======== Records for this exercise ========

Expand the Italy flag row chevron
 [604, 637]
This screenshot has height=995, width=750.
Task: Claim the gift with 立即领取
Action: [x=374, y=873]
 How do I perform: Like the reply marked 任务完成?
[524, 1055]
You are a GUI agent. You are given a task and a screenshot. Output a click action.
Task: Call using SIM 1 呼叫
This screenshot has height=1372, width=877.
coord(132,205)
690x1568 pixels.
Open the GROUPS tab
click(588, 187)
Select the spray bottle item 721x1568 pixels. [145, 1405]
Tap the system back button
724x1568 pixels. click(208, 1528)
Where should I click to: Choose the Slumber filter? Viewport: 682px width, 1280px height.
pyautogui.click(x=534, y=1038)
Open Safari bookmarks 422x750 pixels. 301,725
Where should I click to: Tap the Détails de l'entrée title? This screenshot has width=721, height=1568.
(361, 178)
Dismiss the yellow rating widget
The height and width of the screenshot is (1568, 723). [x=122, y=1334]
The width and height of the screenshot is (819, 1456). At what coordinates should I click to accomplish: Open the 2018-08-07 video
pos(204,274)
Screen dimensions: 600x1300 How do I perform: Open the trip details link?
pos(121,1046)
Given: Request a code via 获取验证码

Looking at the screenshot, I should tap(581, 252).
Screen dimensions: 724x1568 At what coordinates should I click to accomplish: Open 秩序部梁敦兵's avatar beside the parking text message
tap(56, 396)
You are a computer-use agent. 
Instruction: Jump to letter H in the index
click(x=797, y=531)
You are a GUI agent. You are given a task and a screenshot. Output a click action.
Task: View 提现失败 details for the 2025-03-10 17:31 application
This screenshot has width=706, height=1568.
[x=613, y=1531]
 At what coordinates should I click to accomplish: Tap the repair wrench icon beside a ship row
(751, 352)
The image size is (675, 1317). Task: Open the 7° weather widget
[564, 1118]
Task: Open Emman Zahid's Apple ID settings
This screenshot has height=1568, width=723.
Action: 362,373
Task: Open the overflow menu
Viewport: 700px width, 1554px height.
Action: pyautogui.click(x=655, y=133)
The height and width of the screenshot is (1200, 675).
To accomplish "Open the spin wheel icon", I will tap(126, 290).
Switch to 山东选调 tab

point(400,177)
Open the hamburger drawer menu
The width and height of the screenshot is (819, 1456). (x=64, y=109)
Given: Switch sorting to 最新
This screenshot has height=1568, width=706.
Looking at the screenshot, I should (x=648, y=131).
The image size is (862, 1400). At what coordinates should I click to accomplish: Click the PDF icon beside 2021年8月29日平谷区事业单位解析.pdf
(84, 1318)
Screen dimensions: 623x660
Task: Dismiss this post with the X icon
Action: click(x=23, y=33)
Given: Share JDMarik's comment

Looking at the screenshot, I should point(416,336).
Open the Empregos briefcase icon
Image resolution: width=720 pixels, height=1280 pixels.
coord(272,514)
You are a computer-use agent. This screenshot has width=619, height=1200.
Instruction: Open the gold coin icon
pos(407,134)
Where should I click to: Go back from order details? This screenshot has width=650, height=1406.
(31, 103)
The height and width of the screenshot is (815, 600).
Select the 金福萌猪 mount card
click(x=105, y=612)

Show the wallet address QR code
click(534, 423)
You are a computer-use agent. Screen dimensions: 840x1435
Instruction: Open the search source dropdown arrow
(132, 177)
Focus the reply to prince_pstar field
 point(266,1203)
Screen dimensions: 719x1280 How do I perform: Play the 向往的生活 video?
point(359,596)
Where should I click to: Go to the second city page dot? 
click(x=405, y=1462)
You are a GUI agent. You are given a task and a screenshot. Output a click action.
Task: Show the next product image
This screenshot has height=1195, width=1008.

========

* _Short exercise_
Please rewrite the records above, putting "UI agent" wherever "GUI agent" appears and leaving everything else unchanged.

* _The solution_
Expand the Italy flag row chevron
 [604, 637]
This screenshot has height=995, width=750.
Task: Claim the gift with 立即领取
Action: [x=374, y=873]
 How do I perform: Like the reply marked 任务完成?
[524, 1055]
You are a UI agent. You are given a task and a screenshot. Output a click action.
Task: Call using SIM 1 呼叫
This screenshot has height=1372, width=877.
coord(132,205)
690x1568 pixels.
Open the GROUPS tab
click(588, 187)
Select the spray bottle item 721x1568 pixels. [145, 1405]
Tap the system back button
724x1568 pixels. click(208, 1528)
Where should I click to: Choose the Slumber filter? Viewport: 682px width, 1280px height.
pyautogui.click(x=534, y=1038)
Open Safari bookmarks 422x750 pixels. 301,725
Where should I click to: Tap the Détails de l'entrée title? This screenshot has width=721, height=1568.
(361, 178)
Dismiss the yellow rating widget
The height and width of the screenshot is (1568, 723). [x=122, y=1334]
The width and height of the screenshot is (819, 1456). At what coordinates should I click to accomplish: Open the 2018-08-07 video
pos(204,274)
Screen dimensions: 600x1300 How do I perform: Open the trip details link?
pos(121,1046)
Given: Request a code via 获取验证码

Looking at the screenshot, I should tap(581, 252).
Screen dimensions: 724x1568 At what coordinates should I click to accomplish: Open 秩序部梁敦兵's avatar beside the parking text message
tap(56, 396)
You are a computer-use agent. 
Instruction: Jump to letter H in the index
click(x=797, y=531)
You are a UI agent. You are given a task and a screenshot. Output a click action.
Task: View 提现失败 details for the 2025-03-10 17:31 application
This screenshot has width=706, height=1568.
[x=613, y=1531]
 At what coordinates should I click to accomplish: Tap the repair wrench icon beside a ship row
(751, 352)
The image size is (675, 1317). Task: Open the 7° weather widget
[564, 1118]
Task: Open Emman Zahid's Apple ID settings
This screenshot has height=1568, width=723.
Action: 362,373
Task: Open the overflow menu
Viewport: 700px width, 1554px height.
Action: pyautogui.click(x=655, y=133)
The height and width of the screenshot is (1200, 675).
To accomplish "Open the spin wheel icon", I will tap(126, 290).
Switch to 山东选调 tab

point(400,177)
Open the hamburger drawer menu
The width and height of the screenshot is (819, 1456). (x=64, y=109)
Given: Switch sorting to 最新
This screenshot has height=1568, width=706.
Looking at the screenshot, I should (x=648, y=131).
The image size is (862, 1400). At what coordinates should I click to accomplish: Click the PDF icon beside 2021年8月29日平谷区事业单位解析.pdf
(84, 1318)
Screen dimensions: 623x660
Task: Dismiss this post with the X icon
Action: click(x=23, y=33)
Given: Share JDMarik's comment

Looking at the screenshot, I should point(416,336).
Open the Empregos briefcase icon
Image resolution: width=720 pixels, height=1280 pixels.
coord(272,514)
You are a computer-use agent. This screenshot has width=619, height=1200.
Instruction: Open the gold coin icon
pos(407,134)
Where should I click to: Go back from order details? This screenshot has width=650, height=1406.
(31, 103)
The height and width of the screenshot is (815, 600).
Select the 金福萌猪 mount card
click(x=105, y=612)

Show the wallet address QR code
click(534, 423)
You are a computer-use agent. Screen dimensions: 840x1435
Instruction: Open the search source dropdown arrow
(132, 177)
Focus the reply to prince_pstar field
 point(266,1203)
Screen dimensions: 719x1280 How do I perform: Play the 向往的生活 video?
point(359,596)
Where should I click to: Go to the second city page dot? 
click(x=405, y=1462)
You are a UI agent. You are given a task and a screenshot. Output a click action.
Task: Show the next product image
This screenshot has height=1195, width=1008.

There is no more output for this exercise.